### PROBLEM TO WORK ON:
In the passage on Sir Richard Mason, copy word for word the stretch from "- Clerk of the" through "Castle, Shropshire 1680–1.".

### PASSAGE TO READ:
────────────────

Sir Richard Mason (c. 1633 – 8 March 1685) was an English Member of Parliament and Courtier.

==Career==
He held the following offices:

- Clerk of the Green Cloth
- Second Clerk Controller of Charles II's Household
- One of the Commissioners for executing the office of Master of the Horse, 1679
- MP for Yarmouth 1673
- MP for Bishop's Castle, Shropshire 1680–1.

He had a seat at King's Clere in Hampshire but resided principally at Sutton in Surrey where he owned the manor of Coulsdon.

==Marriage and issue==
He married c. 1662, Anna Margaretta Long, daughter of Sir James Long, 2nd Baronet. They had two daughters:

- Dorothy, married Sir William Brownlow, 4th Baronet of Humby
- Anna, married 1) (div 1698) Charles Gerard, 2nd Earl of Macclesfield, 2) c. 1700 Colonel Henry Brett.

Sir Richard Mason was one of those present at the death of Charles II. His wife, Lady Anna Mason wrote a detailed account of the King's last illness and subsequent death, in a letter to her mother Lady Dorothy Long at Draycot House in Wiltshire. This letter came to light in 1850 when it was found among papers at Draycot House, and was published soon afterwards by Charles Dickens in his weekly magazine Household Words.

Sir Richard Mason died 8 March 1685 and is buried at the parish church at Sutton. His widow and daughter Dorothy inherited the manor of Coulsdon and in 1688 sold the estate to Sir Edward des Bouverie. Lady Mason died in July 1717.

────────────────

### SOURCE DATA:
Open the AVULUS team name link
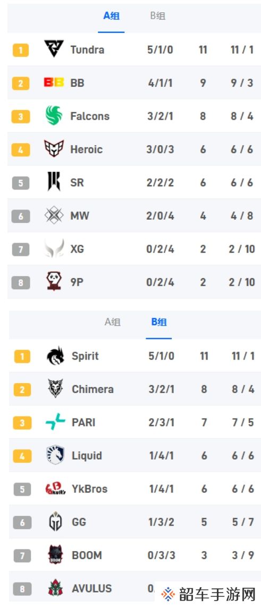This screenshot has width=261, height=608. [92, 588]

────────────────

### COMPLETED EXERCISE:
- Clerk of the Green Cloth
- Second Clerk Controller of Charles II's Household
- One of the Commissioners for executing the office of Master of the Horse, 1679
- MP for Yarmouth 1673
- MP for Bishop's Castle, Shropshire 1680–1.